I thought that I was done talking for the day...but I'm just having a really hard time dealing with things. I have no motivation. My house is a mess and I just don't care. Well I care, but not enough to get off my fat ass to do anything about it. I'm negative a lot of the time. I don't LIKE being that way, but right now can't seem to "snap out" of it.

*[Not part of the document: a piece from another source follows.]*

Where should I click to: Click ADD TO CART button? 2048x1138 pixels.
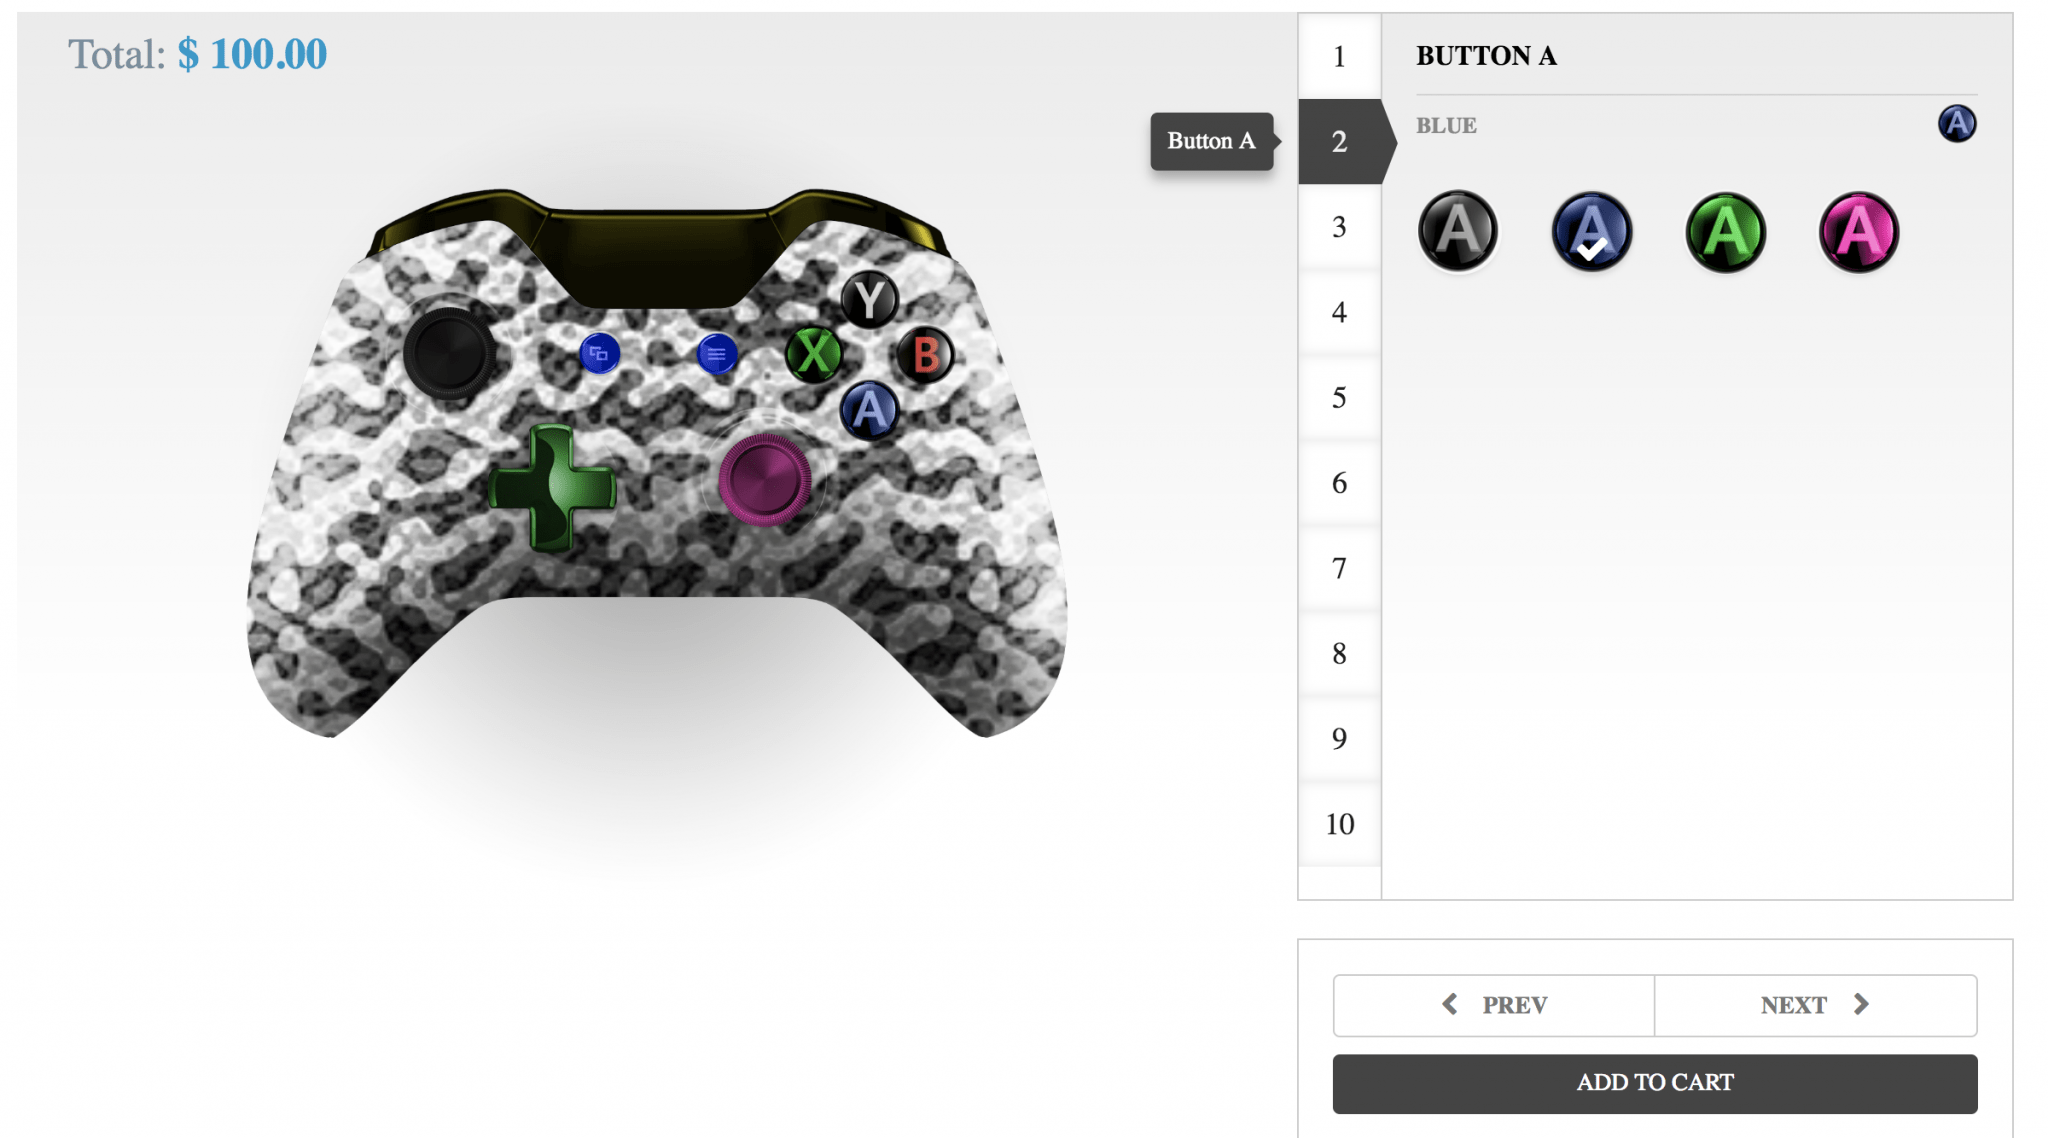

I have lost 21 lbs. since last August and a total of like 33 lbs down from my highest. I try to watch my carbs, but that's really hard for me to do....love Mt. Dew, bread, french fries, etc. So I'm not THAT strict about it. One of my friends started using a drink called "BioSlim" at the end of January and he's lost almost 50 lbs. You mix the powder with 8-10 oz of water, juice or skim milk before two of your meals a day. It doesn't taste bad at all..especially with the milk. I bought some and started it on April 2nd. A lot of people have amazing results right away, but in the pound department, I haven't done so great. Inches...I may have. I just started measuring myself a few days ago. My pants are looser and that is awesome. Last August..I couldn't buy jeans from Wal-Mart anymore. They didn't make them big enough..though they went to like a 52. I had to go to "the city" and go to a fat girl store. Now I can fit into a 50 from Wal-Mart and they are getting baggy. I can get a 48 over my hips, but not around totally yet. So I'm getting there...I just don't have a lot of patience. I was walking a lot during November, December and January. Now I have been LAZY. It's nicer out now and I need to get with it and walk some more. I need to quit making excuses not to do things. Depression can really kick your ass. Wish me luck.